Baseline Predictors of Mortality in Patients with Relapsed or Refractory Acute Myeloid Leukemia Treated with Vosaroxin Plus Cytarabine or Placebo Plus Cytarabine in the Phase 3 VALOR Study

Introduction: The rate of early mortality in patients treated for acute myeloid leukemia (AML) reflects a balance of efficacy and safety outcomes. In the randomized phase 3 VALOR trial in patients with first relapsed or refractory AML, rates of 30-day (7.9% vs 6.6%, respectively) and 60-day (19.7% vs 19.4%, respectively) mortality were comparable between vosaroxin plus cytarabine and placebo plus cytarabine arms.

The treatment-related mortality (TRM) score is a prognostic scoring system to predict risk of 30-day mortality with intensive treatment protocols in patients with newly diagnosed AML (Walter, 2011, J Clin Oncol 29:4417-4424). The "simplified TRM" score includes age, performance status (PS), platelet count, serum albumin, type of AML (secondary vs primary), white blood cell count, blast percentage in the peripheral blood, and serum creatinine. Here we present a multivariate analysis to identify baseline predictors of 30-day and 60-day mortality and a post hoc analysis of the 30-day mortality by TRM score to inform the assessment of treatment risk in VALOR patients.

Methods: In VALOR, patients were randomized 1:1 to receive vosaroxin (90 mg/m² intravenously [IV] over 10 min in cycle 1 and 70 mg/m² in subsequent cycles, d 1 and 4) plus cytarabine (1 g/m² IV, over 2 h, d 1-5) or placebo plus cytarabine. Baseline factors associated with 30-day mortality and 60-day mortality in patients treated with vosaroxin/cytarabine were identified from a univariate logistic regression analysis. Factors with significant associations (P < 0.10 by Type 3 P values) that were considered clinically and biologically relevant were included in a multivariate logistic regression model in the overall safety population. A stepwise selection procedure with entrance and retention criteria set to 0.05 was employed to reduce the risk factors to a parsimonious set. Simplified TRM scores were calculated retrospectively according to Walter 2011.

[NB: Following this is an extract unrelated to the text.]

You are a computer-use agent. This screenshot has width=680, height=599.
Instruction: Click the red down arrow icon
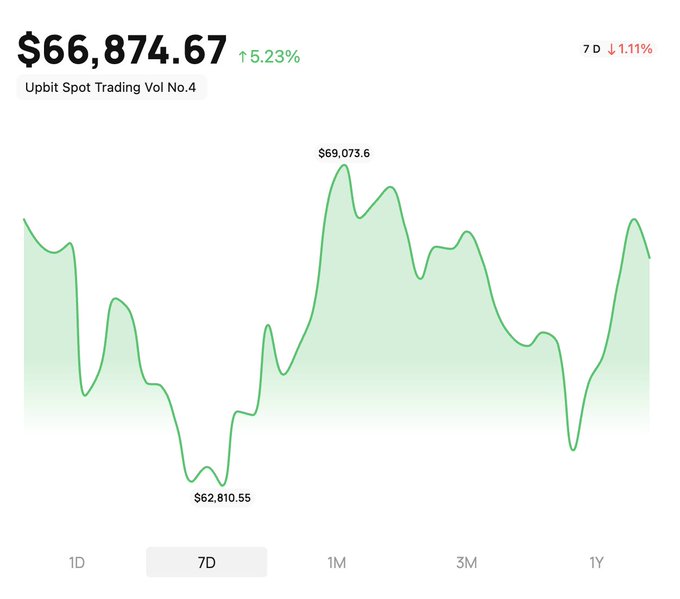[x=611, y=49]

Results: A total of 705 patients were included in the safety population (355 treated with vosaroxin/cytarabine and 350 treated with placebo/cytarabine). Based on multivariate analysis, vosaroxin/cytarabine treatment was not predictive for increased 30-day or 60-day mortality. Eastern Cooperative Oncology Group PS > 1 was predictive (P < 0.05) of 30-day mortality (odds ratio [OR] = 3.2) and 60-day mortality (OR = 2.1). Additional predictive factors identified for 30-day mortality were hemoglobin < 10 g/dL (OR = 3.8) and bilirubin > 1.0 mg/dL (OR = 3.3). For 60-day mortality, other predictive factors were albumin ≤ 3.6 g/dL (OR = 2.0), intermediate or high bone marrow blasts (10% to < 30% [OR = 2.6] or ≥ 30% [OR = 6.3]), prior myelodysplastic syndrome (OR = 2.2), and achievement of complete remission with first-line therapy (OR = 0.66). Age (< 65 y vs 65-69 y vs 70-74 y vs ≥ 75 y) was not a significant predictor of early mortality in the vosaroxin arm in the univariate logistic regression and therefore was not selected for multivariate analysis, although interestingly, age was predictive of 30-day mortality in the control arm. When added to the final multivariate model, age was of borderline significance (P = 0.0606).

The median simplified TRM score at baseline was 2.6 (range 0-21) in the vosaroxin/cytarabine arm and 2.6 (range 0-33) in the placebo/cytarabine arm. Most patients (473/554, 85%) for whom a simplified TRM score could be calculated had a score < 8. Patients with lower TRM scores had lower rates of 30-day mortality (Table).

Conclusions: Several individual baseline factors independently predicted risk of early mortality in patients with relapsed/refractory AML treated with vosaroxin or placebo plus cytarabine. In addition, the previously validated TRM score for predicting early mortality in newly diagnosed AML also predicted mortality in this relapsed/refractory population. In future studies of vosaroxin (and other intensive regimens), patient selection based upon these predictors of early mortality should be considered.